Hardly any one can fail to read with interest the following accurate and vivid picture which they give of the physical strategic unity of the Philippine Islands:
There is hardly a single island in the group from which you cannot shoot across to one or more of the others—scarcely another archipelago in the world in which the islands are crowded so closely together and so interdependent.
This explains also why the Filipino people are a people. Whenever the American people understand that, they will give them their independence, unless they get an idea that government of their people by their people for their people would be distasteful to them.
In the memorandum of their views telegraphed to Washington on October 25th, Messrs. Davis, Frye, and Reid also say:
Public opinion in Europe, including that of Rome, expects us to retain whole of Philippine Islands.
Archbishop Chapelle was in Paris at the time of these negotiations. He afterwards told the writer in Manila that he got that $20,000,000 put in the Treaty of Paris. The Church preferred that our title should be a title by purchase rather than a title by conquest, and Mr. McKinley was vigorously urging the latter. Between the legal effects of the two, there is a world of difference. The Church outgeneralled the President—checkmated him with a bishop. Look at that part of the treaty which affects church property:
Article VIII. The * * * cession * * * cannot in any respect impair the property or rights * * * of * * * ecclesiastical * * * bodies.

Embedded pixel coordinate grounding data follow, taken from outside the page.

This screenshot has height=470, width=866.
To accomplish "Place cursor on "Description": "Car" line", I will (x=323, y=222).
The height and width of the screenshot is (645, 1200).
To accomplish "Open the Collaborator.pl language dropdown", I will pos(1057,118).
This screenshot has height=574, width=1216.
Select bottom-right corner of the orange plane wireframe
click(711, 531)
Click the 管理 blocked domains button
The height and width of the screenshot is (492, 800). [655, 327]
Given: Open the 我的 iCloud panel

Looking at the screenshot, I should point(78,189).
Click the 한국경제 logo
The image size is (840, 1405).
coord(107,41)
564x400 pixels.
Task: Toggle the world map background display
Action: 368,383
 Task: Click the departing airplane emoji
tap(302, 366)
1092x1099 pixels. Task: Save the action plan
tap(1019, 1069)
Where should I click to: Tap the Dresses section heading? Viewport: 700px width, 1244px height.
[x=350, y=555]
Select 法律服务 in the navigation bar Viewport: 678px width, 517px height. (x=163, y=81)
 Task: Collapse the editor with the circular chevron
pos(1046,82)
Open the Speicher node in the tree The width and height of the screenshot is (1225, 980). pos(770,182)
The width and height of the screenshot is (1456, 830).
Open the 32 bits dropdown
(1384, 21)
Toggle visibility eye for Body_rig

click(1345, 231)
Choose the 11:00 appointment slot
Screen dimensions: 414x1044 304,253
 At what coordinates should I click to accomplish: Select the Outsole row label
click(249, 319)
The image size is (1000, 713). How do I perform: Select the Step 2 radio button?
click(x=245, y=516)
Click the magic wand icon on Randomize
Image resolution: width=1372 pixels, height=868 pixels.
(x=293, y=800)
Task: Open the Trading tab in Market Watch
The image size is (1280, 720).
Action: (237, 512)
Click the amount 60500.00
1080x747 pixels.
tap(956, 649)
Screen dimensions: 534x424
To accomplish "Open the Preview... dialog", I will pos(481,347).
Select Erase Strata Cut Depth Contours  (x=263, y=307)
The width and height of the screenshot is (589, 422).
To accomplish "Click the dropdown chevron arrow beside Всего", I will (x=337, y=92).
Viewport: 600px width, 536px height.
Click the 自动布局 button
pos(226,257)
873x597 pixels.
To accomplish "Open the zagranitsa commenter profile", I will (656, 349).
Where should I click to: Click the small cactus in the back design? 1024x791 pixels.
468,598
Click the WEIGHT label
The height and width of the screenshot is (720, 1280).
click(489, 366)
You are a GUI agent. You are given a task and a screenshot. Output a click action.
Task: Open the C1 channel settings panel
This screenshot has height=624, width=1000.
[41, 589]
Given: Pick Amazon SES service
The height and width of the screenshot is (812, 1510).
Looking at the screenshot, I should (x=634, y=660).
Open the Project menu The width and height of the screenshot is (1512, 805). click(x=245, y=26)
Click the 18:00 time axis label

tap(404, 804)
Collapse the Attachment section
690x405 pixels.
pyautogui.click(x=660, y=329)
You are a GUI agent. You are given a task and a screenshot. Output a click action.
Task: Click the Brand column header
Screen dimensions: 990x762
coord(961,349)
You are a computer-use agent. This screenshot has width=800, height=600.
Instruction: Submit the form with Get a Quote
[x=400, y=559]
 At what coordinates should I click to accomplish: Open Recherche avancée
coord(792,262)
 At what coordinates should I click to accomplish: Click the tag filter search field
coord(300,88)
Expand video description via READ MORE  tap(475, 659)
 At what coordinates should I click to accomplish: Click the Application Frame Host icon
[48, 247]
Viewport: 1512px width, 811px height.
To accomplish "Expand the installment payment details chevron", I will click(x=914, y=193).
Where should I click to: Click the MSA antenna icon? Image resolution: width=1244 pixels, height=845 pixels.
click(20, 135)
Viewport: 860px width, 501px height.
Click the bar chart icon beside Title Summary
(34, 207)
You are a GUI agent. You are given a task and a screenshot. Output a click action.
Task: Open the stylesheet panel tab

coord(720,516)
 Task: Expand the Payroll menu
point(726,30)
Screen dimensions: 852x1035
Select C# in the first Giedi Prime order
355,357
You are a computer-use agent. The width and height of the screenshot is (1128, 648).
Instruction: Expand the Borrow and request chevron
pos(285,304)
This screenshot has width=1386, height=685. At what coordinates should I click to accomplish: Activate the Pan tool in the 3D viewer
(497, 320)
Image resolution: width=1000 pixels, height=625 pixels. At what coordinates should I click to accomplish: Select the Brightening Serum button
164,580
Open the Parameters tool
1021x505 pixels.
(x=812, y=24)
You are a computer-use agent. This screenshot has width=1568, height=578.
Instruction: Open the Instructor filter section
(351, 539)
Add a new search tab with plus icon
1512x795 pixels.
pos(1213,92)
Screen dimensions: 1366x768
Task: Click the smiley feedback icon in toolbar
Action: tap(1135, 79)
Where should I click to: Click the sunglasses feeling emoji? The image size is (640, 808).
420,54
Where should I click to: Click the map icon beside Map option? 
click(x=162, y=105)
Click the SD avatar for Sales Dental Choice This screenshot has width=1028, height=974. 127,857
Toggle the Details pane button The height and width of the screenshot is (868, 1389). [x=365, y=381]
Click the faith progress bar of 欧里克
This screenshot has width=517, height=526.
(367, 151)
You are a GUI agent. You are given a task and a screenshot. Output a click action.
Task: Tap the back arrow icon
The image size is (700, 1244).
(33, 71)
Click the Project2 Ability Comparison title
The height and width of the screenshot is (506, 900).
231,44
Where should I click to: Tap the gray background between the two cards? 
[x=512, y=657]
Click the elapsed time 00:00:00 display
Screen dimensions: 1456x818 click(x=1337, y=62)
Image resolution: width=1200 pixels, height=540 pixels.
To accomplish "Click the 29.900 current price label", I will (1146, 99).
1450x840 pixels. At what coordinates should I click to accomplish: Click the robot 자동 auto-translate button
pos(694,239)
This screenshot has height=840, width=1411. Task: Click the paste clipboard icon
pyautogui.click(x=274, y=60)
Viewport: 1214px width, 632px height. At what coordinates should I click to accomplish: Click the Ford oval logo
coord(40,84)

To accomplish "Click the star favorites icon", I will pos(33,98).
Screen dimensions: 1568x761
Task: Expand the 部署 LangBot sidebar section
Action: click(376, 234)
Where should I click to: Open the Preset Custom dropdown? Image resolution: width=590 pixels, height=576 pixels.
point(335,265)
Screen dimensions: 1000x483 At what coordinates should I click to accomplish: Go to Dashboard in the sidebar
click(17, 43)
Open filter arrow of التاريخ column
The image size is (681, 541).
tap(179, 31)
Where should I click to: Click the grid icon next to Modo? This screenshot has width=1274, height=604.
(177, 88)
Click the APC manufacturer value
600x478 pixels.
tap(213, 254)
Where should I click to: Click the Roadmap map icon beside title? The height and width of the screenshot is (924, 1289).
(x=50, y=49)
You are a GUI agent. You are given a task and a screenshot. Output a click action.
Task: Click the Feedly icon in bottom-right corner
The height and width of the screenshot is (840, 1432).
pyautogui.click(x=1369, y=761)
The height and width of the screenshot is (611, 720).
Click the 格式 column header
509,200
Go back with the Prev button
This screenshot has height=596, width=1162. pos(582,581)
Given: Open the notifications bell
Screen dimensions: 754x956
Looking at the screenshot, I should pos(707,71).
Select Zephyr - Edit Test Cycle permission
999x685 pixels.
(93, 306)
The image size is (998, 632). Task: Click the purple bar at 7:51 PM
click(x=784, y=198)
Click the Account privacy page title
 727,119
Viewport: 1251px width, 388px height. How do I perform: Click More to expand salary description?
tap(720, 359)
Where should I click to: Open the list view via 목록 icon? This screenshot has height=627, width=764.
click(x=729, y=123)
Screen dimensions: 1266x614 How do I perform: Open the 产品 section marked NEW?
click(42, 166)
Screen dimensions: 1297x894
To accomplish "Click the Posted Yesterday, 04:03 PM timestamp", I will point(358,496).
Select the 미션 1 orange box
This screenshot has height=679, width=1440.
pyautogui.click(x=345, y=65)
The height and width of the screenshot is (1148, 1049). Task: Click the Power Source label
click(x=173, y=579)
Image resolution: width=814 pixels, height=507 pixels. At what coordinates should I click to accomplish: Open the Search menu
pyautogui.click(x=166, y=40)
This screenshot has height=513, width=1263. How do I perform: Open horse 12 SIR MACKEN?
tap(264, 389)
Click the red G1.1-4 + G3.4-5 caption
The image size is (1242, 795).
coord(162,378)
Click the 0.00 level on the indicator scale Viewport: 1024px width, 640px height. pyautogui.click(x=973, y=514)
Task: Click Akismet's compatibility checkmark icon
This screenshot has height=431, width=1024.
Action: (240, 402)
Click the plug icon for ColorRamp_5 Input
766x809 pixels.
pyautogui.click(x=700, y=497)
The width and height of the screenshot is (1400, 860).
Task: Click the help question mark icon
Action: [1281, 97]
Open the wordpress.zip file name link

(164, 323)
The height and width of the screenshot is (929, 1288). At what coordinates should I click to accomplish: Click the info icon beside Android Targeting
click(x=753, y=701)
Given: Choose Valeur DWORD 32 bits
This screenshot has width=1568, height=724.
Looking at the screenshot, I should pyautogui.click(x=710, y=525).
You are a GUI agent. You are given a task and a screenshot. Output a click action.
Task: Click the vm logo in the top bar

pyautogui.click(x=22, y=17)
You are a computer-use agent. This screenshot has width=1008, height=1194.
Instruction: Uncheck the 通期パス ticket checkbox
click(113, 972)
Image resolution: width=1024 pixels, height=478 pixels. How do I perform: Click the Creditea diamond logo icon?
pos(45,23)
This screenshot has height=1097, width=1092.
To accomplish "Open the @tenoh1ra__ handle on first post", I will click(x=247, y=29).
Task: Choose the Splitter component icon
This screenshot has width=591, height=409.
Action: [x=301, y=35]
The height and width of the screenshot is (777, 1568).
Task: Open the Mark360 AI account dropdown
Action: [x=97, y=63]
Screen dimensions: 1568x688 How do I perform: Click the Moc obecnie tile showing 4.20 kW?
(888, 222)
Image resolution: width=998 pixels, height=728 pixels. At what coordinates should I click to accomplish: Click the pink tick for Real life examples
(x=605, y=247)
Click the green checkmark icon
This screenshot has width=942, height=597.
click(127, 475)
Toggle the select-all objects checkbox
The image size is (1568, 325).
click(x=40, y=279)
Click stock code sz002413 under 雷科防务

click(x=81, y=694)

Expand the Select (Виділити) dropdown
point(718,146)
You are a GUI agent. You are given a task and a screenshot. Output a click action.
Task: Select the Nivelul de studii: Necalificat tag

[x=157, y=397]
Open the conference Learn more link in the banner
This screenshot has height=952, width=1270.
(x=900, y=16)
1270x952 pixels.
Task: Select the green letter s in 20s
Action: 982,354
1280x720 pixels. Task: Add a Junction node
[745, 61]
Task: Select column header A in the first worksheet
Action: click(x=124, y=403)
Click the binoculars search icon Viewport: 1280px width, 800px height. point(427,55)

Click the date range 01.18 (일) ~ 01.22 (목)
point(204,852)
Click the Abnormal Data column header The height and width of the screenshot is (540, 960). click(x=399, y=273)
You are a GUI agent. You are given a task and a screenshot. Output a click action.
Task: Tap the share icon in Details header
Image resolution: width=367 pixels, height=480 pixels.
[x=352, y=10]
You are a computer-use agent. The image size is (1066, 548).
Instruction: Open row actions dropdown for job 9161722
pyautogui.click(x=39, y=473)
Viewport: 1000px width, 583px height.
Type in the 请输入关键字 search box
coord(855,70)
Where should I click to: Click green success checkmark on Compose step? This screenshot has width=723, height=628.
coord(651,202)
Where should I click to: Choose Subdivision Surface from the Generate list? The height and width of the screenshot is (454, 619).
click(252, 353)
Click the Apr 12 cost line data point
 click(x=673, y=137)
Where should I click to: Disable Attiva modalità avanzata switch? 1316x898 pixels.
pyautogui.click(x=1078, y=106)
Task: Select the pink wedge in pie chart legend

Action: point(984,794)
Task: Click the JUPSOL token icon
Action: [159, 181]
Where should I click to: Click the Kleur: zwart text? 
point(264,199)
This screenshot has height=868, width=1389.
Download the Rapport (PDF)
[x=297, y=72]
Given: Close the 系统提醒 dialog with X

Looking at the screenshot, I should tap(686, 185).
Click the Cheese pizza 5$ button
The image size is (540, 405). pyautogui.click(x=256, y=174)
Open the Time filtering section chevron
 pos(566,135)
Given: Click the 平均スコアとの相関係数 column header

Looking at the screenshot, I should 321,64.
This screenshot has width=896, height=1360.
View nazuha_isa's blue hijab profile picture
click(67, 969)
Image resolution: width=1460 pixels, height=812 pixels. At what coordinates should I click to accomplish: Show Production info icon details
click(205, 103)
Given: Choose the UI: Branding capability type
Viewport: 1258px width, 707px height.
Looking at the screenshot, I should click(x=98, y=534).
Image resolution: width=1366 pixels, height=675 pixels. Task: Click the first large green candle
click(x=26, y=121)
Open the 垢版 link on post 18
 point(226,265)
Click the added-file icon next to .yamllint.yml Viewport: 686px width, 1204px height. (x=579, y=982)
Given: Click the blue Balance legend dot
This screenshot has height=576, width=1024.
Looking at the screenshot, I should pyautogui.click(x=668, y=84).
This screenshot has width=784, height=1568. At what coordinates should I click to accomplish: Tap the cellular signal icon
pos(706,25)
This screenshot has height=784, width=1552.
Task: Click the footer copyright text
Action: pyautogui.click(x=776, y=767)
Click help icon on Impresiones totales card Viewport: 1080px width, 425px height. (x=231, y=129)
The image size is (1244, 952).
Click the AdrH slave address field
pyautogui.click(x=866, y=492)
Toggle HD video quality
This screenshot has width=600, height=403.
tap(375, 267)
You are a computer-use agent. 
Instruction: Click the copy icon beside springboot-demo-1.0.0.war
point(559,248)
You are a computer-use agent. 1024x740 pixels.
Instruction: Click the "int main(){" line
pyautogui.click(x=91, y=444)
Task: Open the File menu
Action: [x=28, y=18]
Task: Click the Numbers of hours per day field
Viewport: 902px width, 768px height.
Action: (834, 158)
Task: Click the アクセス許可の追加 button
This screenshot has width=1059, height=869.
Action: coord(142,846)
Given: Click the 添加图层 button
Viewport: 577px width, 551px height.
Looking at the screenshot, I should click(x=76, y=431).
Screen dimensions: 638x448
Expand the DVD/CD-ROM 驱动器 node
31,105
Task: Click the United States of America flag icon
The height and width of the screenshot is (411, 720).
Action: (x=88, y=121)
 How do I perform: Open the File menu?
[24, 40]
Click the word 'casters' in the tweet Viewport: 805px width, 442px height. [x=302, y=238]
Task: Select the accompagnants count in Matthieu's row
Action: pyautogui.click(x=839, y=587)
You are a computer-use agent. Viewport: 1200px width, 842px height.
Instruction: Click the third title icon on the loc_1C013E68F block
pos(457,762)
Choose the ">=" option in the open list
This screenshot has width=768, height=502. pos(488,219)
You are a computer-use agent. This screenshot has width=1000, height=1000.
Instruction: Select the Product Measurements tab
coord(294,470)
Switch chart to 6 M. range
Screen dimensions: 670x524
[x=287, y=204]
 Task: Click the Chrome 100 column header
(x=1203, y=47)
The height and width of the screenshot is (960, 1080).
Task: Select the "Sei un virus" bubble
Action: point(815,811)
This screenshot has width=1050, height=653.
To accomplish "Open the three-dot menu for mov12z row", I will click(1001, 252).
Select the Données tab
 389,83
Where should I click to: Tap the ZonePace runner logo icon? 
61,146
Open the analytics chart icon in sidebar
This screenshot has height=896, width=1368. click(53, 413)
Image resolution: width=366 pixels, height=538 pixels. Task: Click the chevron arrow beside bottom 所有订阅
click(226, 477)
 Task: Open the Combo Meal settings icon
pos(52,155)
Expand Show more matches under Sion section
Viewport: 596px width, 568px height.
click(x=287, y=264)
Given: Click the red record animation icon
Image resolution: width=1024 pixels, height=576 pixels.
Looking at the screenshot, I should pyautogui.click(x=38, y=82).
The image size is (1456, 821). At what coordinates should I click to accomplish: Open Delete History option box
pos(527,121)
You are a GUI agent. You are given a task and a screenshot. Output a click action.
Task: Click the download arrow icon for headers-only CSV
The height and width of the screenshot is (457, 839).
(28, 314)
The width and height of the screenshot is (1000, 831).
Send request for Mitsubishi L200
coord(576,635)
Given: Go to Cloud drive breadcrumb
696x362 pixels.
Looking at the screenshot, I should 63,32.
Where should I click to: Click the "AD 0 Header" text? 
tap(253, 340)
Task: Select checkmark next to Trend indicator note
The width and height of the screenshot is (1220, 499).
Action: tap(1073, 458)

The Church of Rome, or at least some of the ecclesiastical bodies pertaining to it in the Philippines, owned the cream of the agricultural estates. By the treaty they have not lost a dollar. It might have been otherwise, had not Mr. McKinley’s original claim of title by conquest been overcome at Paris.
Judge Day’s memorandum of his own views, telegraphed on October 25th along with those of his colleagues, stated that he was unable to agree that we should peremptorily demand the entire Philippine group; that
In the spirit of our instructions, and bearing in mind the often declared disinterestedness of purpose and freedom from designs of conquest with which the war was undertaken, we should be consistent in demands in making peace * * * with due regard to our responsibility because of the conduct of our military and naval authorities in dealing with the insurgents.